“Do cameras capture information in a linear space, even when capturing over 14+ stops of dynamic range?
In a 14-bit ADC camera, the brightest stop is represented by 8192 code values (16383-8192), the
next brighest is represented by 4096 code values (8191-4096), and so on and so forth. The
darkest stop (-13 below) is only represented by 2 values (1 or 0).
That’s not a lot of information to work with. If logarithmic coding is understood to mean that
each stop gets an equal number of values, aren’t the camera processors (FPGA/ASIC) merely
interpolating data like crazy in the low end?”
Short answer, yes and no.
Yes, most camera sensors do initially capture (quantize) information linearly in a digital space however, typically with an offset, assigning more than one code value for the darkest stop as typically the linear spaces bit-depth is greater than that of the reconstructed image and some cameras perform multiple samples at different gain levels (Dual Gain Architecture, Dual Gain Output).
No cameras do not typically interpolate a substantial amount of information at the bottom end of the signal and most cameras ‘log’ containers aren’t truly logarithmic.
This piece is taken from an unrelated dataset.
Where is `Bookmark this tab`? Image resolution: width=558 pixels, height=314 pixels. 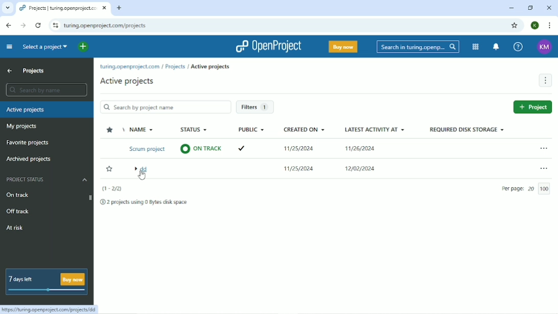
Bookmark this tab is located at coordinates (514, 26).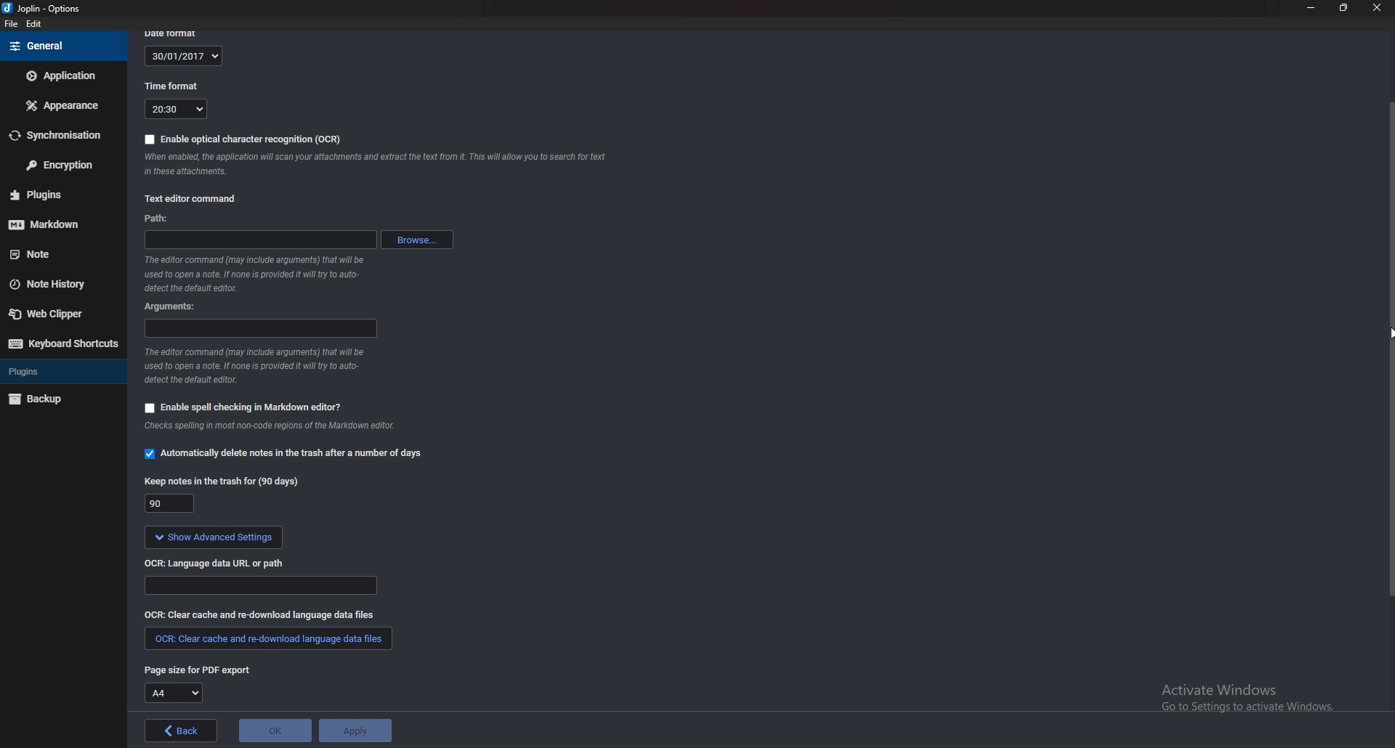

They have a bias towards the bottom end of the signal storing information linearly.
Here’s how and why,
For ease, I’ll break apart the ARRI Alexa – while notably, the camera has famed DGA, several high-end cameras employ similar principles just with a different scheme/circuitry. The ARRI’s Log-C ‘logarithmic’ container is akin to ones used by Sony, RED and other high-end manufacturers. While each one differs in the total latitude each container can hold the principle is the same and the differences are somewhat negligible in this context.
To quote SMPTE RDD30:2014 on ARRIRAW Image File Structure and Interpretation Supporting Deferred Demosaicing to a Logarithmic Encoding – “Photosite values are radiometrically linear representations of the energy they receive, represented as 16-bit unsigned integers, incorporating an offset such that a photosite receiving no energy would have a 16-bit unsigned integer value of 256.”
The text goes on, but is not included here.